I don't think Bush is evil. I think he has his strengths and weaknesses
like anyone else. But I think he's a politician, not a statesman. I
don't know if Gore would have been any better in general, but I think
he'd've been better about the trees. Clinton was and is a total
sleazeball, worse than those two, but at least he set up a whole passel of
national monuments on his way out.
I didn't really want either Bush or Gore. I would have voted for McCain
if he'd been available. A moderate Republican, who has voted against
drilling in the Arctic Wildlife Refuge if i recall rightly. Then there's
the campaign finance reform. perhaps he's a bit hawkish but we've got
that anyway. and sometimes i prefer decisiveness to waffling. And he has
some personality. Bottom of my uncle's class at the naval academy,
renowned for his partying abilities, but he refused to get out of jail
free when the Vietnamese offered to let him go home because his father was
an admiral. He stuck it out with all the other POWs.
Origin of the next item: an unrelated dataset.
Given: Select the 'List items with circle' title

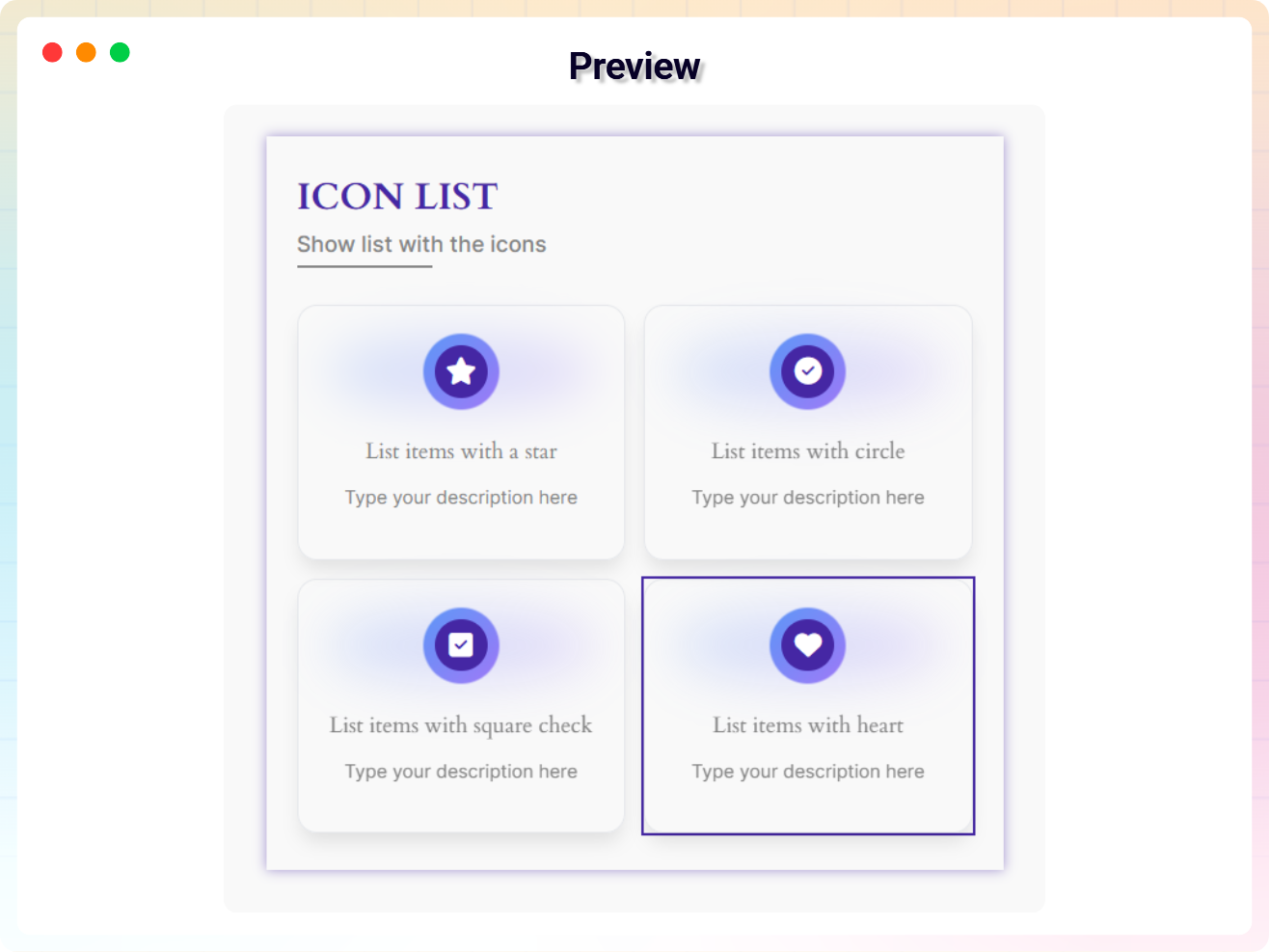Looking at the screenshot, I should [808, 451].
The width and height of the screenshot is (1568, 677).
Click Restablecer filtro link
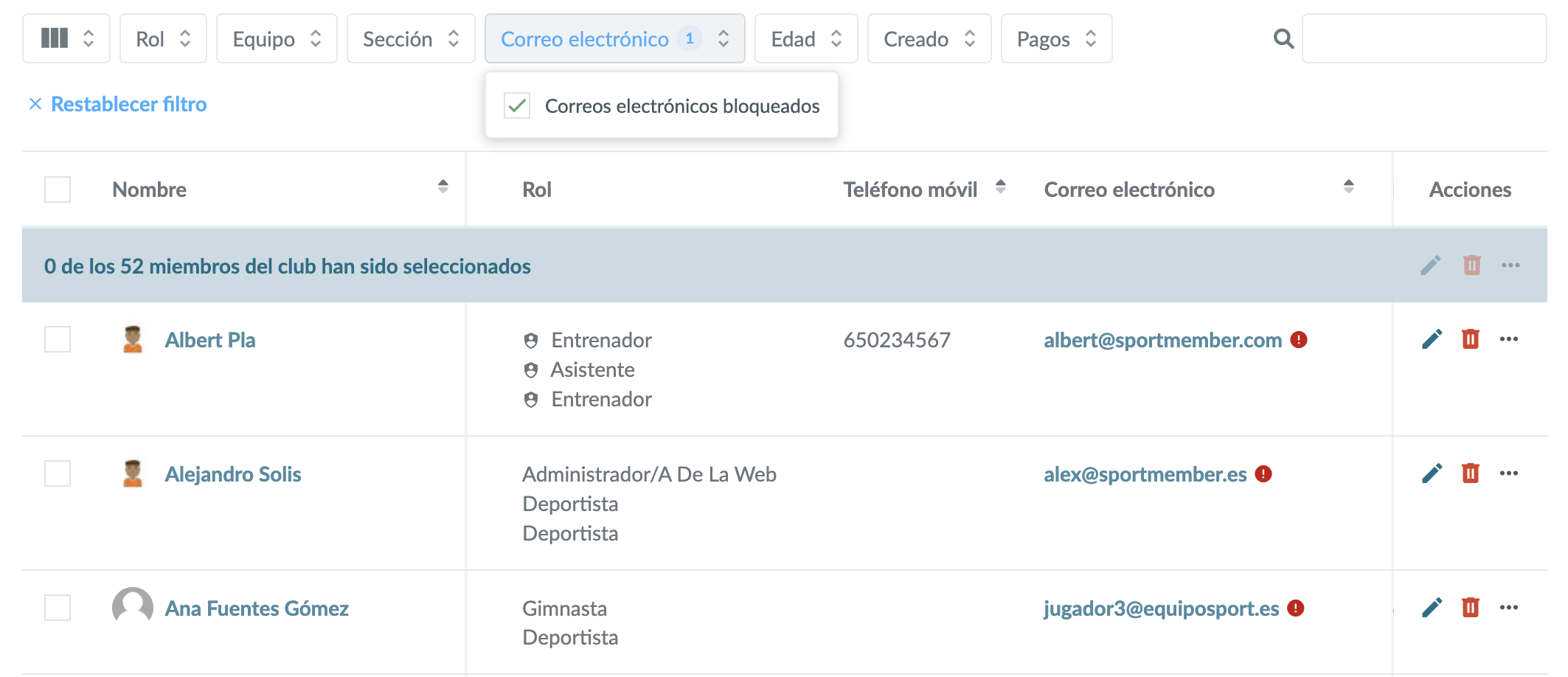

Even towards the very beginning of the country, there were plenty of
politicians in the system, but it just seems like the early days had more
far-seeing people in government than we have now. Is it just an illusion
of selective hindsight? Abraham Lincoln was a politician, but he was more
than that. Can't we find another one or two of those somewhere? or have
the parties rigged the game drum-tight (with the help of self-interested,
and uninterested, voters)?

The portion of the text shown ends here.